**Consignes:**
1 – Dans le texte sur la médecine militaire à Niamey, relevez les pays nommés parmi les huit nations dont les experts participent aux assises.
2 – D'après le texte sur la médecine militaire à Niamey, qui est le ministre de la Défense nationale ?

**Texte fourni:**
————————
NIAMEY, 3 septembre 2026 — Niamey érige la santé des armées en garant direct de la souveraineté nationale. En lançant la deuxième édition des Journées médico‑chirurgicales, couplée au congrès du Réseau sahélien de médecine militaire, le gouvernement nigérien et ses partenaires transforment la prise en charge des blessés de guerre en enjeu géopolitique majeur. Ainsi, les assises réunissent des experts de huit nations — dont la Russie, l’Algérie, l’Italie, le Burkina Faso et le Mali — afin de concevoir une doctrine médicale adaptée aux guerres de nouvelle génération.
Face à l’intensification des attaques asymétriques et au mercenariat transfrontalier, les services de santé des armées abandonnent leur fonction secondaire pour devenir le socle de la résilience opérationnelle. Le ministre de la Défense nationale, le général d’armée Salifou Mody, affirme cette ambition : sauver un combattant sur le théâtre d’opérations constitue une victoire tactique égale aux succès remportés sur les lignes de front. De ce fait, l’Alliance des États du Sahel vise désormais une autonomie complète dans la formation de ses chirurgiens et la gestion de ses urgences sanitaires.
Pour soutenir cette vision, l’exécutif nigérien déploie un programme de restructuration globale de ses capacités sanitaires sous l’impulsion du chef de l’État, le général d’armée Abdourahamane Tiani. Les autorités finalisent actuellement la construction d’un hôpital militaire de référence à portée régionale, tout en convertissant les centres de santé de l’intérieur du pays en hôpitaux de Niveau 2. Parallèlement, l’effort porte sur la modernisation des plateaux techniques, le renforcement des effectifs en anesthésistes‑réanimateurs et le perfectionnement des chaînes d’évacuation médicale depuis les zones de combat.
Le Réseau sahélien de médecine militaire impulse une coopération technique directe entre les forces armées membres et leurs alliés d’Afrique de l’Ouest et d’Europe. En outre, cette plateforme favorise le transfert d’innovations scientifiques pour traiter les traumatismes complexes liés aux engagements armés. En associant chercheurs et praticiens de terrain, les États membres entendent apporter une réponse médico‑chirurgicale unifiée, capable de gérer tant les urgences du front que les conséquences sanitaires des déplacements massifs de populations dans le Sahel.
————————
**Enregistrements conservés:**
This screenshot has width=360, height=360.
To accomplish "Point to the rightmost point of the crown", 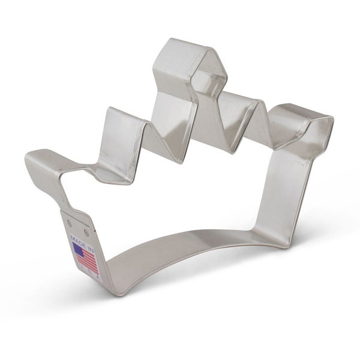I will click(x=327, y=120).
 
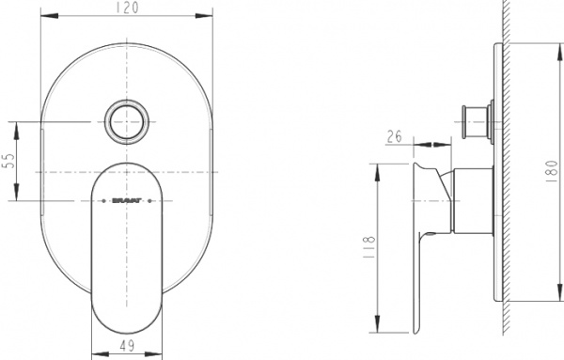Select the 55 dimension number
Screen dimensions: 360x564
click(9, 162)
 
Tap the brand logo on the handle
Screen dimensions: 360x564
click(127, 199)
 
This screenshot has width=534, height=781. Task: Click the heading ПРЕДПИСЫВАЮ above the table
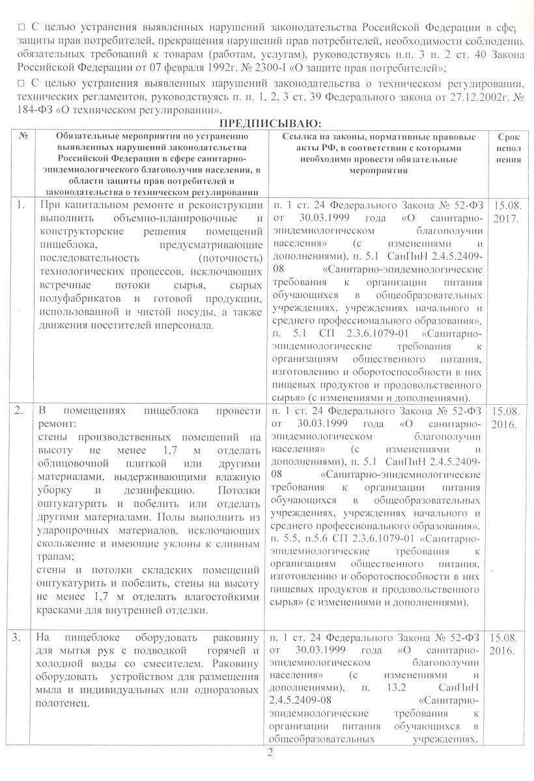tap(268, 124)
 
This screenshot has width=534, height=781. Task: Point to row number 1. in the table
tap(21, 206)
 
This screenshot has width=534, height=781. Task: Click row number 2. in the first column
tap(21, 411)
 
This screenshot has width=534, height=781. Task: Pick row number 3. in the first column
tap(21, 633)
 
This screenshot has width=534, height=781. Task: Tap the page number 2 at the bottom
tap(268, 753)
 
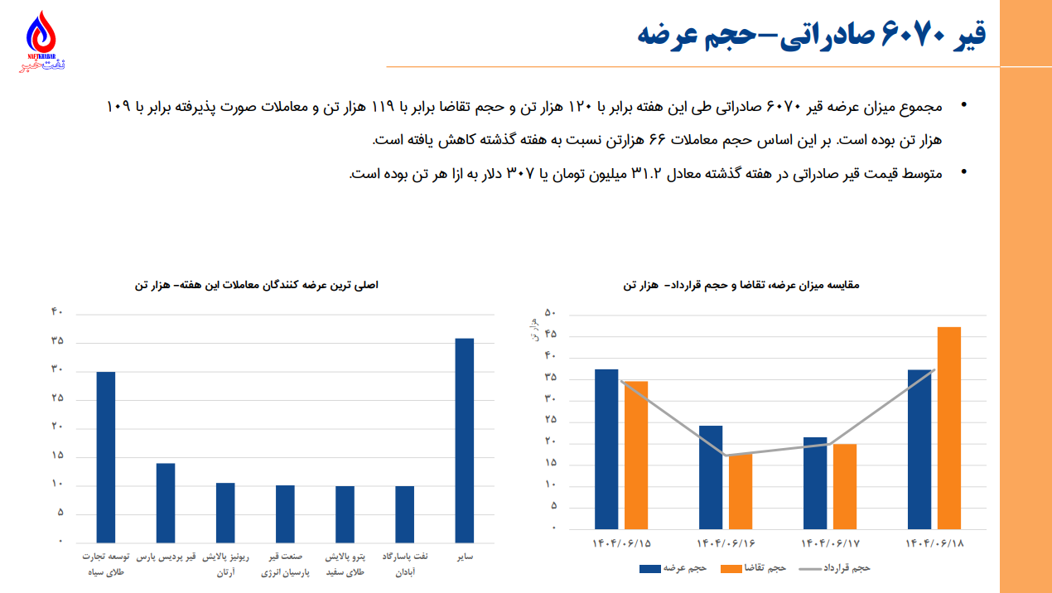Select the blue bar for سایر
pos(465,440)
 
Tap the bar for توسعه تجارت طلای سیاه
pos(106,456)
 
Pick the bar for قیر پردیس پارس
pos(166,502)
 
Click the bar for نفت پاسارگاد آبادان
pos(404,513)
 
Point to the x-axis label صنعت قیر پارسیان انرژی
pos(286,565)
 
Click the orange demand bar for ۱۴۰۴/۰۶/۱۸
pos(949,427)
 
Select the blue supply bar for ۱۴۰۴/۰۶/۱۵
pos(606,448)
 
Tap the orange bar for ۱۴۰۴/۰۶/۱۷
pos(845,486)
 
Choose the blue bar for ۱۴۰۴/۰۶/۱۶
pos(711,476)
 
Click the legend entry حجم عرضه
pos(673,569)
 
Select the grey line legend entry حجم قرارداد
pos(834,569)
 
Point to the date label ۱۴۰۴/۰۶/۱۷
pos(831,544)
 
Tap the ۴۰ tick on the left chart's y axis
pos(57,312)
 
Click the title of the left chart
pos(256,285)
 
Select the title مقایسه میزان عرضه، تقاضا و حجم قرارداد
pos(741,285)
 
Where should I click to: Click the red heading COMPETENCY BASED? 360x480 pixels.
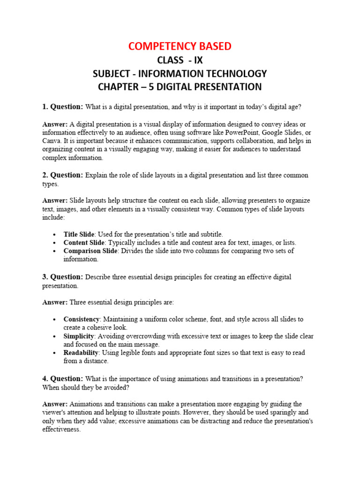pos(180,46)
————————
**Corrigé:**
1 – Russie, Algérie, Italie, Burkina Faso, Mali

2 – Le général d'armée Salifou Mody.